• **Extract provided**
"""

Does all this no longer belong to the theme of the history of the people of Israel? No, the history of the people does not come to an end here. But it does enter into a long-drawn-out, fundamental crisis, which will finally result in a further epoch-making paradigm shift.

2.
The crisis of theocracy: from the revolution to the 'church state'

Beyond doubt the culture of the Hellenistic world also exerted a strong influence on Palestine, especially after the second century BCE, above all in the cities, which were becoming increasingly more numerous, and among the educated and well-to-do, particularly in Jerusalem, where the rich aristocratic priestly families lived. A marked increase in building activity and the creation of works of art, a heightening of efficiency in the economy, administration and among the military were a mark of Hellenistic culture anyway, and led to a general raising of living standards. People were concerned to show that they were enlightened. Even high priests now increasingly often had Hellenistic names. On the other hand, not only in the Diaspora but also in Judaea, powerful circles loyal to the law stood firm against Hellenistic influence, at least in their own religious sphere. After the first power struggles among Alexander's generals, known as the Diadochoi (=successors), with their changing fortunes, this was already true for the rule of the Egyptian Ptolemies (the Thirty-First and last Egyptian dynasty) over Palestine for about a century (300-200/198 BCE).

"""

• **Instructions**
1. In the passage on Hellenistic influence in Palestine, in which areas does it say efficiency was heightened?
2. Write out everything in the passage on Hellenistic influence in Palestine from "Does all this" down to "epoch-making paradigm shift.".

• **Pointing records for text and elements**
"""

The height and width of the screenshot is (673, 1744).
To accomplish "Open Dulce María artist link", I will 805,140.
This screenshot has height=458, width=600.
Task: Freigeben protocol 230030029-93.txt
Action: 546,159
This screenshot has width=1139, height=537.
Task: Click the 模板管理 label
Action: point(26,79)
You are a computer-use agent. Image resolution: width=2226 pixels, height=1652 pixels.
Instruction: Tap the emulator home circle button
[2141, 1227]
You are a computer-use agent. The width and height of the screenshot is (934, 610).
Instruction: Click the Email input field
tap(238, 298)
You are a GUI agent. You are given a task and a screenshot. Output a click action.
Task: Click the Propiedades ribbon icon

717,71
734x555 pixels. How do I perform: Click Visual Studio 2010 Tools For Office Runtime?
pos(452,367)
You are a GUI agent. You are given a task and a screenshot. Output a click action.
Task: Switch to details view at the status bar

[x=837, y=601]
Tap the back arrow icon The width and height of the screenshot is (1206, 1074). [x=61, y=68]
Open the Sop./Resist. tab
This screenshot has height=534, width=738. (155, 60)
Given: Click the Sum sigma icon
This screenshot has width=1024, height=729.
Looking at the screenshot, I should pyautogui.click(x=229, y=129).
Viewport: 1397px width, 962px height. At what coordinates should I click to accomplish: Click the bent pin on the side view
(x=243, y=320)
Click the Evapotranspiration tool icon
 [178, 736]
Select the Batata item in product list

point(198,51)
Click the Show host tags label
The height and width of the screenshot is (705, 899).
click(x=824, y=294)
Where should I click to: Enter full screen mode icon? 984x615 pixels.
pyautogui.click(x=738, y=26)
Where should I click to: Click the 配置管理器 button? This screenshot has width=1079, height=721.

"""

• **Solution list**
1. The economy, administration and the military.

2.
Does all this no longer belong to the theme of the history of the people of Israel? No, the history of the people does not come to an end here. But it does enter into a long-drawn-out, fundamental crisis, which will finally result in a further epoch-making paradigm shift.